The government’s latest estimate of 7-9% growth in the gross domestic product (GDP) for 2022 is just a fantasy, said research group IBON. The Development Budget Coordination Committee (DBCC) has had a poor record of projecting economic growth in the last five years with their estimates always off the mark. Worse, their narrow-minded fiscal conservatism is the biggest factor preventing more rapid recovery, said the group.
The DBCC presented their latest GDP growth rates for next year as deliberations on the 2022 national budget in the House of Representatives (HOR) started today. While lowering estimates for 2021 to 4-5% from the previous projection of 6-7%, the original target of 7-9% for 2022 was maintained.
After 2017, the Duterte administration has never been able to meet its bloated growth targets, said IBON. At the start of the 2018 budget briefings in 2017, the DBCC projected 2018 growth to be “7-8%” – the eventual growth was just 6.3% or much lower. It also projected 2019 growth to be “7-8%” during the 2019 budget briefings a year later, but growth was even slower at 6.1 percent.

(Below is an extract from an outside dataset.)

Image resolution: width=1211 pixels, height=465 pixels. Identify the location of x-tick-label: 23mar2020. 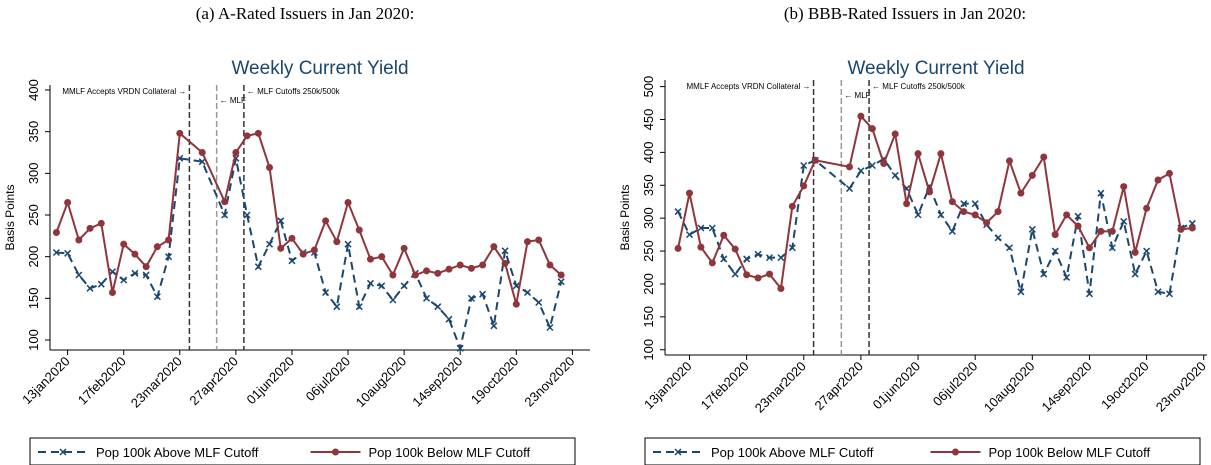
(156, 382).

At the 2020 budget briefings, the projected “6.5-7.5%” growth rate for 2020 was eventually made impossible by government’s over-reliance on lockdowns to control the pandemic, the group said. Subsequent adjustments were however also off the mark. In May 2020, growth was projected at negative 3.4-2% and lowered further to negative 5.5% in August. Even when the projection was lowered a third time in December, to negative 9.5-8.5%, the eventual figure was still lower at negative 9.6 percent.
IBON also noted that at the 2021 budget briefings, growth in 2021 was projected at “6.5-7.5%” or a mindless repetition of earlier targets. But first semester GDP growth in 2021 is only at 3.7% and this original projection has again not been met. The group said that given this poor track record by the DBCC, there is no reason to expect that the current 7-9% projected for 2022 will materialize.
The momentum of economic decline that started with weakening economic growth in every year since the Duterte administration began in 2016 is made many times worse by the current lockdown-induced economic distress and fiscal inaction, said IBON. The 7% growth in 2016 slowed to 6.9% (2017), 6.3% (2018), and 6.1% (2019).
IBON said that under the Duterte administration, growth projections have unfortunately been reduced to just another propaganda tool for hyping imagined economic benefits for the people. In the context of the 2022 budget now being deliberated, unrealistic growth projections are being used to justify inaction. High growth rates are estimated to distract from how the proposed 2022 budget falls far short of providing the level of fiscal stimulus so needed by the floundering economy, said the group.